Sunday, April 7, 2013

A Break

Today I got a break, nothing special, just went to buy our little princess a second birthday present. Anyway, when I got back Baby Yoshi was in full swing. I think he thinks he owes me one for going out. I was attempting to do something with my iPhone and getting quite frustrated. I found myself matching him tone for tone, never a great thing when your children are overstimulated by sound (hey we are all human). This chaos prompted Daddy to chime in. In his usual style, he tells Baby Yoshi I have "lost my marbles." Baby Yoshi promptly began to discuss a time where he had some marbles, lost some marbles, then found them under a pile of old toys in the shed.
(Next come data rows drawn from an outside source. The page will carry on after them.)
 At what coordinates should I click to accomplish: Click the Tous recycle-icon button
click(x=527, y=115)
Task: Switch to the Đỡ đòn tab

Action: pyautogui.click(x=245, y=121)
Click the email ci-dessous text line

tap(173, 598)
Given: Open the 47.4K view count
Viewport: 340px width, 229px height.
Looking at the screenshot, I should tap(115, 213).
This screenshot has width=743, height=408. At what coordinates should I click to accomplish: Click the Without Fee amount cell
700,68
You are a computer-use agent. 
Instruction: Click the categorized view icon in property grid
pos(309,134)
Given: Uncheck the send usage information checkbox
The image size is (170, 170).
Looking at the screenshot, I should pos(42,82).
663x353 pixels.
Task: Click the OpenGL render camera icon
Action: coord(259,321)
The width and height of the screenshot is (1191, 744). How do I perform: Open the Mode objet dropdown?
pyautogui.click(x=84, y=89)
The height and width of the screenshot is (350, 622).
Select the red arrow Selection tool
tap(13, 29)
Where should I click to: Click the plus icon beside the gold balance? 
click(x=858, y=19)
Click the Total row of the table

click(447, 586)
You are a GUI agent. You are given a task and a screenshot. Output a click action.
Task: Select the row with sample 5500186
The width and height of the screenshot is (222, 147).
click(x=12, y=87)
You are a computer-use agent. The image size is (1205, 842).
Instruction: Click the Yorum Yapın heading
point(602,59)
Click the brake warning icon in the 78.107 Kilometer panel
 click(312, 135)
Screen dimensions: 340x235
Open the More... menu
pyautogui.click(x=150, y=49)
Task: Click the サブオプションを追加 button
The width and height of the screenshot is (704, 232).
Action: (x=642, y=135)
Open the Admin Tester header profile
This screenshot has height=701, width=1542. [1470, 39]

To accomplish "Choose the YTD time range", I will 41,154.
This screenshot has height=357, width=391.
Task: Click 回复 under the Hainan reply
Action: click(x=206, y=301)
Where can you go with that but laughter! Daddy did try to explain what it meant but Baby Yoshi simply said, "That is a silly saying, you can't have marbles in your head, and so you can't lose them from your head." He's got a point!

Friday, April 5, 2013

To Party or not to Party

This weekend and next, I have been invited to two different parties. Neither party has anything to do with Baby Yoshi, but I may need to take him to both. For most parents I guess consideration about accepting an invite is entirely based on other commitments, unwell children etc. for me and most other special needs parents, the consideration is whether it is worth it or not! I want my children to be functioning members of society, that don't get hidden away based on their disability but that takes a lot of energy. GI Joe stays home by himself as he is old enough to but Baby Yoshi is my little sidekick. Problem is he rarely stays by my side. He's a runner. Stats show that this is common in younger children with Autism. Probably the reason I am able to lose weight without gym sessions or any other exercise really! So the question remains, to party or not to party? I guess we'll have to play it by ear....Which means I am the worst RSVPer in the world :-).

Under construction

Please bear with me while I get this page layout right, it is quite difficult on iPad. This is my first post here. I decided to have a blog separate from my Cedar Beader blog as I need to share the thoughts in my head. I'm sure my rumblings will mean something to other special needs parents out there. I have four children and my youngest and oldest boys have high functioning Autism. Life is crazy and busy and sometimes I do want to bail on it, but mostly it is a good life.

The name a car full of Autism came out of a moment last night when we were in the car and my daughter was whining. Me not really thinking, said about two minutes away from home, "We'll be there in about five seconds." In a flash one of my boys (we'll call him GI Jo) started explaining how many minutes it would take to get home based on where we were in the journey and how many KMs we were travelling at. The other one (we'll call him Baby Yoshi) started counting to 5!" It was just one of those moments and I thought to myself, "Yep, I have a car full of Autism."